Distribution License

Creative Commons Attribution 4.0 License
This work is licensed under a Creative Commons Attribution 4.0 License.

ISSN

2072-6643

Abstract

Ginger supplementation could be an effective adjuvant treatment for chemotherapy-induced nausea (CIN). The aim of this clinical trial was to address significant methodological limitations in previous trials. Patients (N = 51) were randomly allocated to receive either 1.2 g of standardised ginger extract or placebo per day, in addition to standard anti-emetic therapy, during the first three cycles of chemotherapy. The primary outcome was CIN-related quality of life (QoL) measured with the Functional Living Index- Emesis (FLIE) questionnaire. Secondary outcomes included acute and delayed nausea, vomiting, and retching as well as cancer-related fatigue, nutritional status, and CIN and vomiting-specific prognostic factors. Over three consecutive chemotherapy cycles, nausea was more prevalent than vomiting (47% vs. 12%). In chemotherapy Cycle 1, intervention participants reported significantly better QoL related to CIN (p = 0.029), chemotherapy-induced nausea and vomiting (CINV)-related QoL (p = 0.043), global QoL (p = 0.015) and less fatigue (p = 0.006) than placebo participants.
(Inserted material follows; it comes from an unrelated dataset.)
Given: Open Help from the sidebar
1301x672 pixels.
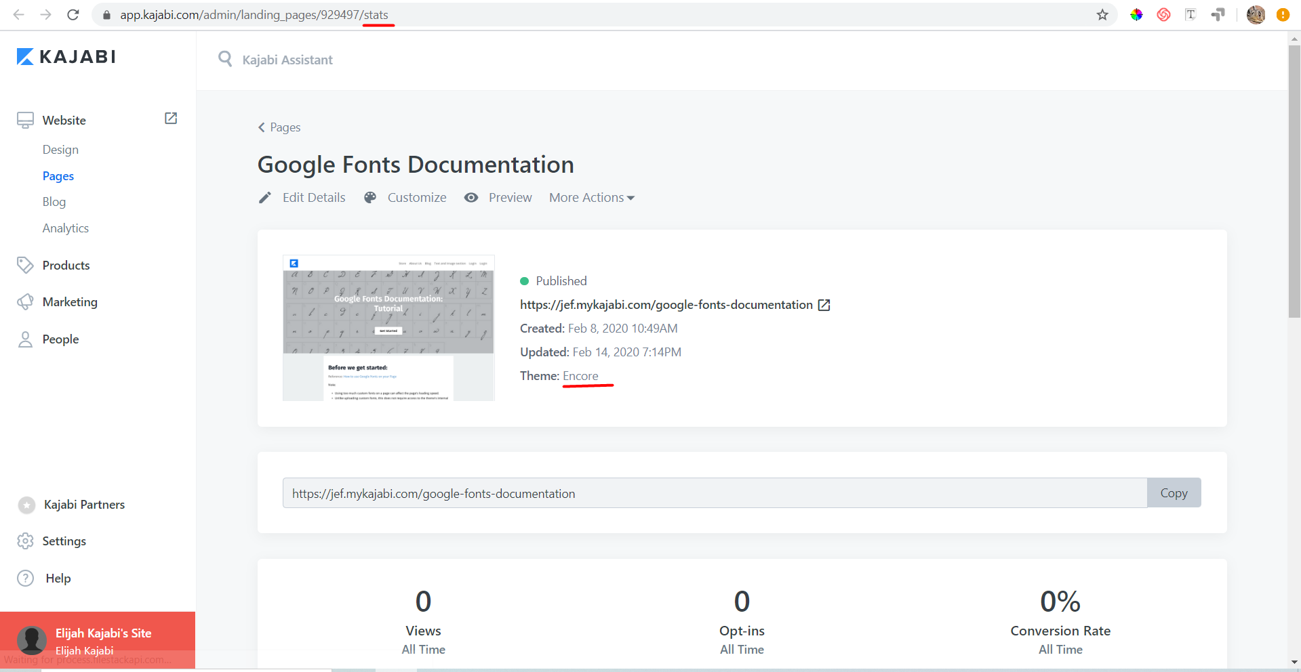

There were no significant results in Cycle 2. In Cycle 3, global QoL (p = 0.040) and fatigue (p = 0.013) were significantly better in the intervention group compared to placebo. This trial suggests adjuvant ginger supplementation is associated with better chemotherapy-induced nausea-related quality of life and less cancer-related fatigue, with no difference in adverse effects compared to placebo.